Stored records:
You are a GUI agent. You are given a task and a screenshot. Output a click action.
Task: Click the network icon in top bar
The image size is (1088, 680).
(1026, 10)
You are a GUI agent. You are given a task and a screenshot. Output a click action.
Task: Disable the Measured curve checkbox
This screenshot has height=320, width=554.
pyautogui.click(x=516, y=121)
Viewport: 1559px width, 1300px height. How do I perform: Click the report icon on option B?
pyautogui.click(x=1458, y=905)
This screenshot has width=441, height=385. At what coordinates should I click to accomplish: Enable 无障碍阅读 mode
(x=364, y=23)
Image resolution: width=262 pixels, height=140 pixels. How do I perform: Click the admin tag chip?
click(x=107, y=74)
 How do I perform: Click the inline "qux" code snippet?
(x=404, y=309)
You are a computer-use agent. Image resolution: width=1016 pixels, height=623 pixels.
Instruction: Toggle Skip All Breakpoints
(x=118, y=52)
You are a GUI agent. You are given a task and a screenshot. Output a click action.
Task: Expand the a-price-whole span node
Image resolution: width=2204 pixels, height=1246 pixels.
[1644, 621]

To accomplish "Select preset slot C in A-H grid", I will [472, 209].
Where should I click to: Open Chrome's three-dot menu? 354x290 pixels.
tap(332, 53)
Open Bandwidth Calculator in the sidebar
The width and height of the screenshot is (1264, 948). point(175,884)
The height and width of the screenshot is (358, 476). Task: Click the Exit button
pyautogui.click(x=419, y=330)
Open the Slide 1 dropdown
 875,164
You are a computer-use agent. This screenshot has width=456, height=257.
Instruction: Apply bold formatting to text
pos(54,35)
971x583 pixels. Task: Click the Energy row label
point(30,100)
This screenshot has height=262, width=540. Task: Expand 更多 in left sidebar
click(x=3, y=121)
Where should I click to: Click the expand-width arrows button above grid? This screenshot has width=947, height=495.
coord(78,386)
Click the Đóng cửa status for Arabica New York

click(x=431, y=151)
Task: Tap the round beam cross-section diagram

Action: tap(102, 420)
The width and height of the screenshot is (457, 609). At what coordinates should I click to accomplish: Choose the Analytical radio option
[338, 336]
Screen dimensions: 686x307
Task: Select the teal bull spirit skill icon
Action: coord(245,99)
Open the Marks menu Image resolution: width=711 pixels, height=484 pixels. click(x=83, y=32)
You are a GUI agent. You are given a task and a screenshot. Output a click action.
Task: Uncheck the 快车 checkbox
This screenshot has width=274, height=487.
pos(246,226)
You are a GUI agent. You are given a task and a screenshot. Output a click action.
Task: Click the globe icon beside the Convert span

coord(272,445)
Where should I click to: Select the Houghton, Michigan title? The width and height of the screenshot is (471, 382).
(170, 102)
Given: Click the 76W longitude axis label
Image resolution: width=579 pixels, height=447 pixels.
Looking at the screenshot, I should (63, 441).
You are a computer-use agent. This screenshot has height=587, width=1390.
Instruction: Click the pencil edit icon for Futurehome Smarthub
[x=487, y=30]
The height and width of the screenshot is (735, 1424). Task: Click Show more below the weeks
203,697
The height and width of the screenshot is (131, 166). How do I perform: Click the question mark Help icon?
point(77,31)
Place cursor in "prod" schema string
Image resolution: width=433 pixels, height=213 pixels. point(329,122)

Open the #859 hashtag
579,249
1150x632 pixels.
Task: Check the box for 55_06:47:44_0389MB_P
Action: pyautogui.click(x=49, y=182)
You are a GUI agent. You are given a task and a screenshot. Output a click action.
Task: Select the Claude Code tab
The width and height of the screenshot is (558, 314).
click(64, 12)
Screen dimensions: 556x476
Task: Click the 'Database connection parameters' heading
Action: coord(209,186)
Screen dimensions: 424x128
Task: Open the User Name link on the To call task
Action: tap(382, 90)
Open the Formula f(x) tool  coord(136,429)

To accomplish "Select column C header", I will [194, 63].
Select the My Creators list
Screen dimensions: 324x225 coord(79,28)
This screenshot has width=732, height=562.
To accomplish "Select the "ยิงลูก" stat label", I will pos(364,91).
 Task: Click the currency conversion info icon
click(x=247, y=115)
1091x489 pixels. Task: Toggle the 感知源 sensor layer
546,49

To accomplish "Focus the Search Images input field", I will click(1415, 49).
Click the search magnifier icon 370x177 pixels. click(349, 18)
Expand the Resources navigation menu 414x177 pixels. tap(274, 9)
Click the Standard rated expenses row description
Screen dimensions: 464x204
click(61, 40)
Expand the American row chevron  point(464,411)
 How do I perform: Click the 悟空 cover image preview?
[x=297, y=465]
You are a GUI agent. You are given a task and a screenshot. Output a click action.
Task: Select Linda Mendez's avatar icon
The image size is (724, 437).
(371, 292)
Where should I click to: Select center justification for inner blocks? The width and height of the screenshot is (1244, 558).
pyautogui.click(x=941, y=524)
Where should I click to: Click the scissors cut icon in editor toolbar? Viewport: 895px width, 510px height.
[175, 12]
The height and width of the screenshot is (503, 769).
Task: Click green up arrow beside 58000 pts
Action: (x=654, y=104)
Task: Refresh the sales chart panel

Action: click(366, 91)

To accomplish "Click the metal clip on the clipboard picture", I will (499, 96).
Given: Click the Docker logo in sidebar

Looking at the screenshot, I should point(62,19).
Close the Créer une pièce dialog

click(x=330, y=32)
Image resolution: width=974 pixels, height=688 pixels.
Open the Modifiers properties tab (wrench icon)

WORK TO COMPLETE:
Go through the records above and copy each one exactly.

EXERCISE ANSWER:
You are a GUI agent. You are given a task and a screenshot. Output a click action.
Task: Click the network icon in top bar
The image size is (1088, 680).
(1026, 10)
You are a GUI agent. You are given a task and a screenshot. Output a click action.
Task: Disable the Measured curve checkbox
This screenshot has height=320, width=554.
pyautogui.click(x=516, y=121)
Viewport: 1559px width, 1300px height. How do I perform: Click the report icon on option B?
pyautogui.click(x=1458, y=905)
This screenshot has width=441, height=385. At what coordinates should I click to accomplish: Enable 无障碍阅读 mode
(x=364, y=23)
Image resolution: width=262 pixels, height=140 pixels. How do I perform: Click the admin tag chip?
click(x=107, y=74)
 How do I perform: Click the inline "qux" code snippet?
(x=404, y=309)
You are a computer-use agent. Image resolution: width=1016 pixels, height=623 pixels.
Instruction: Toggle Skip All Breakpoints
(x=118, y=52)
You are a GUI agent. You are given a task and a screenshot. Output a click action.
Task: Expand the a-price-whole span node
Image resolution: width=2204 pixels, height=1246 pixels.
[1644, 621]

To accomplish "Select preset slot C in A-H grid", I will [472, 209].
Where should I click to: Open Chrome's three-dot menu? 354x290 pixels.
tap(332, 53)
Open Bandwidth Calculator in the sidebar
The width and height of the screenshot is (1264, 948). point(175,884)
The height and width of the screenshot is (358, 476). Task: Click the Exit button
pyautogui.click(x=419, y=330)
Open the Slide 1 dropdown
 875,164
You are a computer-use agent. This screenshot has width=456, height=257.
Instruction: Apply bold formatting to text
pos(54,35)
971x583 pixels. Task: Click the Energy row label
point(30,100)
This screenshot has height=262, width=540. Task: Expand 更多 in left sidebar
click(x=3, y=121)
Where should I click to: Click the expand-width arrows button above grid? This screenshot has width=947, height=495.
coord(78,386)
Click the Đóng cửa status for Arabica New York

click(x=431, y=151)
Task: Tap the round beam cross-section diagram

Action: tap(102, 420)
The width and height of the screenshot is (457, 609). At what coordinates should I click to accomplish: Choose the Analytical radio option
[338, 336]
Screen dimensions: 686x307
Task: Select the teal bull spirit skill icon
Action: coord(245,99)
Open the Marks menu Image resolution: width=711 pixels, height=484 pixels. click(x=83, y=32)
You are a GUI agent. You are given a task and a screenshot. Output a click action.
Task: Uncheck the 快车 checkbox
This screenshot has width=274, height=487.
pos(246,226)
You are a GUI agent. You are given a task and a screenshot. Output a click action.
Task: Click the globe icon beside the Convert span

coord(272,445)
Where should I click to: Select the Houghton, Michigan title? The width and height of the screenshot is (471, 382).
(170, 102)
Given: Click the 76W longitude axis label
Image resolution: width=579 pixels, height=447 pixels.
Looking at the screenshot, I should (63, 441).
You are a computer-use agent. This screenshot has height=587, width=1390.
Instruction: Click the pencil edit icon for Futurehome Smarthub
[x=487, y=30]
The height and width of the screenshot is (735, 1424). Task: Click Show more below the weeks
203,697
The height and width of the screenshot is (131, 166). How do I perform: Click the question mark Help icon?
point(77,31)
Place cursor in "prod" schema string
Image resolution: width=433 pixels, height=213 pixels. point(329,122)

Open the #859 hashtag
579,249
1150x632 pixels.
Task: Check the box for 55_06:47:44_0389MB_P
Action: pyautogui.click(x=49, y=182)
You are a GUI agent. You are given a task and a screenshot. Output a click action.
Task: Select the Claude Code tab
The width and height of the screenshot is (558, 314).
click(64, 12)
Screen dimensions: 556x476
Task: Click the 'Database connection parameters' heading
Action: coord(209,186)
Screen dimensions: 424x128
Task: Open the User Name link on the To call task
Action: tap(382, 90)
Open the Formula f(x) tool  coord(136,429)

To accomplish "Select column C header", I will [194, 63].
Select the My Creators list
Screen dimensions: 324x225 coord(79,28)
This screenshot has width=732, height=562.
To accomplish "Select the "ยิงลูก" stat label", I will pos(364,91).
 Task: Click the currency conversion info icon
click(x=247, y=115)
1091x489 pixels. Task: Toggle the 感知源 sensor layer
546,49

To accomplish "Focus the Search Images input field", I will click(1415, 49).
Click the search magnifier icon 370x177 pixels. click(349, 18)
Expand the Resources navigation menu 414x177 pixels. tap(274, 9)
Click the Standard rated expenses row description
Screen dimensions: 464x204
click(61, 40)
Expand the American row chevron  point(464,411)
 How do I perform: Click the 悟空 cover image preview?
[x=297, y=465]
You are a GUI agent. You are given a task and a screenshot. Output a click action.
Task: Select Linda Mendez's avatar icon
The image size is (724, 437).
(371, 292)
Where should I click to: Select center justification for inner blocks? The width and height of the screenshot is (1244, 558).
pyautogui.click(x=941, y=524)
Where should I click to: Click the scissors cut icon in editor toolbar? Viewport: 895px width, 510px height.
[175, 12]
The height and width of the screenshot is (503, 769).
Task: Click green up arrow beside 58000 pts
Action: (x=654, y=104)
Task: Refresh the sales chart panel

Action: click(366, 91)

To accomplish "Click the metal clip on the clipboard picture", I will (499, 96).
Given: Click the Docker logo in sidebar

Looking at the screenshot, I should point(62,19).
Close the Créer une pièce dialog

click(x=330, y=32)
Image resolution: width=974 pixels, height=688 pixels.
Open the Modifiers properties tab (wrench icon)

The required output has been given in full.